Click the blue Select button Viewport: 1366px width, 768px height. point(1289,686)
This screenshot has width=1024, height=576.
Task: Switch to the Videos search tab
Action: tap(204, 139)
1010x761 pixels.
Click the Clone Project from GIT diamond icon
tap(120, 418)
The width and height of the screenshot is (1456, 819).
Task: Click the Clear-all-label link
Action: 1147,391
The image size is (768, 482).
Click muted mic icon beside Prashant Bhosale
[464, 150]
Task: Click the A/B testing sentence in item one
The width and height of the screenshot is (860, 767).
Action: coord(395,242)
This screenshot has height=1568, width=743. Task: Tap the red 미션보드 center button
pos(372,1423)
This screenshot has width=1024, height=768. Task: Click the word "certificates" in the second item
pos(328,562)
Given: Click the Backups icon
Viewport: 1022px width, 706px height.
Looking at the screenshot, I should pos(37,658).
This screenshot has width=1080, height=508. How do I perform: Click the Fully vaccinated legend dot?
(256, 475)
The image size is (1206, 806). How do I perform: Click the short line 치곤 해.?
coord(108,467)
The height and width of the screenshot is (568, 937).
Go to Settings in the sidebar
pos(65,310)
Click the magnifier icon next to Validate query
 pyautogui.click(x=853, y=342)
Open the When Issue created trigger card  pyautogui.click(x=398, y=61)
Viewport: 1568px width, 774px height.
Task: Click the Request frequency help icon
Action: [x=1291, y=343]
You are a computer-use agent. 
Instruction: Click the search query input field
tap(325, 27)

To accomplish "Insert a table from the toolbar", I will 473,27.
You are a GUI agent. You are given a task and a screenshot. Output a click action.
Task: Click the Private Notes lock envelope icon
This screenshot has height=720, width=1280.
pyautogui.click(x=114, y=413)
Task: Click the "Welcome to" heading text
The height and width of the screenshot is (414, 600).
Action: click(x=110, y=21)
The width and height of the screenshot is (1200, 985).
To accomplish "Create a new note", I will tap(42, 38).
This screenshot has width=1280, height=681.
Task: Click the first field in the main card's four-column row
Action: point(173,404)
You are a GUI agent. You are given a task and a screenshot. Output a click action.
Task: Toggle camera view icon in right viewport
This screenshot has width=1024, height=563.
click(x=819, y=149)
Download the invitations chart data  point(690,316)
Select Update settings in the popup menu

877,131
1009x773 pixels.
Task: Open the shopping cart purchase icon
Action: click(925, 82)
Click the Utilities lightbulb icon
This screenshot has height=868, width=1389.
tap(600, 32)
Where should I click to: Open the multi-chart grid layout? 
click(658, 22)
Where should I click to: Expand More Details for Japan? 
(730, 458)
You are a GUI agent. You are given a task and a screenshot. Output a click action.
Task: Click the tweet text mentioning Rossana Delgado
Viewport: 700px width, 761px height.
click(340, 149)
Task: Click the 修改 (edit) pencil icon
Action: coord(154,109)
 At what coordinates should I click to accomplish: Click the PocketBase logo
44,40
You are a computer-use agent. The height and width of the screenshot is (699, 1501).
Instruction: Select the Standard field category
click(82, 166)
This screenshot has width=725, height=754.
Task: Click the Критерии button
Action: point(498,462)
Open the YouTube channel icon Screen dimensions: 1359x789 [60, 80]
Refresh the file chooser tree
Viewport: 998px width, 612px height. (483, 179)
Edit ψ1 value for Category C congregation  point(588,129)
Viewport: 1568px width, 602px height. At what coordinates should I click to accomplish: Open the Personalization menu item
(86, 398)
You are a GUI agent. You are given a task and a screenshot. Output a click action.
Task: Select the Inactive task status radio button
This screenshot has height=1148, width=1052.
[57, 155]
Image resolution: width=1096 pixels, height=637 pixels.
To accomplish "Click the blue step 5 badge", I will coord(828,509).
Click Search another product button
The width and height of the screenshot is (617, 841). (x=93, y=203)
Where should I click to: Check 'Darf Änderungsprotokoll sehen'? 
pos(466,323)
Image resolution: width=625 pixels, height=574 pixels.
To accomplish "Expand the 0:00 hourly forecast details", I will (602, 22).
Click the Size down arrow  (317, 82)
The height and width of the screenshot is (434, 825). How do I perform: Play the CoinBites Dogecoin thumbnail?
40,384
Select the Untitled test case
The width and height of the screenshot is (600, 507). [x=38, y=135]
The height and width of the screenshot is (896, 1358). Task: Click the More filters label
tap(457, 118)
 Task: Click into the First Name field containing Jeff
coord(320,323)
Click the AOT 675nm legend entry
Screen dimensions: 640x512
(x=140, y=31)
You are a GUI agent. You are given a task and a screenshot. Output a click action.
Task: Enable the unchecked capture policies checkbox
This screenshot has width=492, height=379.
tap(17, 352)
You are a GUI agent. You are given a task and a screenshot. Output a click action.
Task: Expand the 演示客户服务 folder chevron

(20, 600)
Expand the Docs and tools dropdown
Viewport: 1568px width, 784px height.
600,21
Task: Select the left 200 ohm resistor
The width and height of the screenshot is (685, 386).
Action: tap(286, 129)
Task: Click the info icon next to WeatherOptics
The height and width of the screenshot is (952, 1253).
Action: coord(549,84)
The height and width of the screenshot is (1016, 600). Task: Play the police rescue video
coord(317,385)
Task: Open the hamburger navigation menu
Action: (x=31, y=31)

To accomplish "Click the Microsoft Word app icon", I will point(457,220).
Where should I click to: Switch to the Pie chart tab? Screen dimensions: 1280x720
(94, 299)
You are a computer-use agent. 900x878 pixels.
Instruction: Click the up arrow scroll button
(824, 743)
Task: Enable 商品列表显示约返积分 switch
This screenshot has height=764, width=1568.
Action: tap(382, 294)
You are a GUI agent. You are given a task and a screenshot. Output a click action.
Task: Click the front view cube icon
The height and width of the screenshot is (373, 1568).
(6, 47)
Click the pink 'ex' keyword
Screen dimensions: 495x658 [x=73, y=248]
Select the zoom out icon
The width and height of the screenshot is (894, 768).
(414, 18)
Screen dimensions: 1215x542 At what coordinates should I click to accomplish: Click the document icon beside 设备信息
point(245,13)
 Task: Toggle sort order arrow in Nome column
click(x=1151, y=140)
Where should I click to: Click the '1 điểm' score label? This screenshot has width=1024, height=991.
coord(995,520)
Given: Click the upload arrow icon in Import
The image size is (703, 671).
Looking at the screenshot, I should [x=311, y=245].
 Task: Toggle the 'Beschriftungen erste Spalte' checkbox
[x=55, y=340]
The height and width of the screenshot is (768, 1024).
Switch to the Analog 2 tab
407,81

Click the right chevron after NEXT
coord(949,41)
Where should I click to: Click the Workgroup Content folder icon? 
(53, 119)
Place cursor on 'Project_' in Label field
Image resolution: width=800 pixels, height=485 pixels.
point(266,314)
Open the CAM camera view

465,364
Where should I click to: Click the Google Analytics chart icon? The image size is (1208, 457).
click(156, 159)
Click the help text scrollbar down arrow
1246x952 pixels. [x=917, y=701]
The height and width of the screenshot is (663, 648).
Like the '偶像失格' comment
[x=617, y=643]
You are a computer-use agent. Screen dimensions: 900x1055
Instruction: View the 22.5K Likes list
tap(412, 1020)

• TASK DETAILS
Please give only the number of lines above that contain the word "computer".

• RESULT
4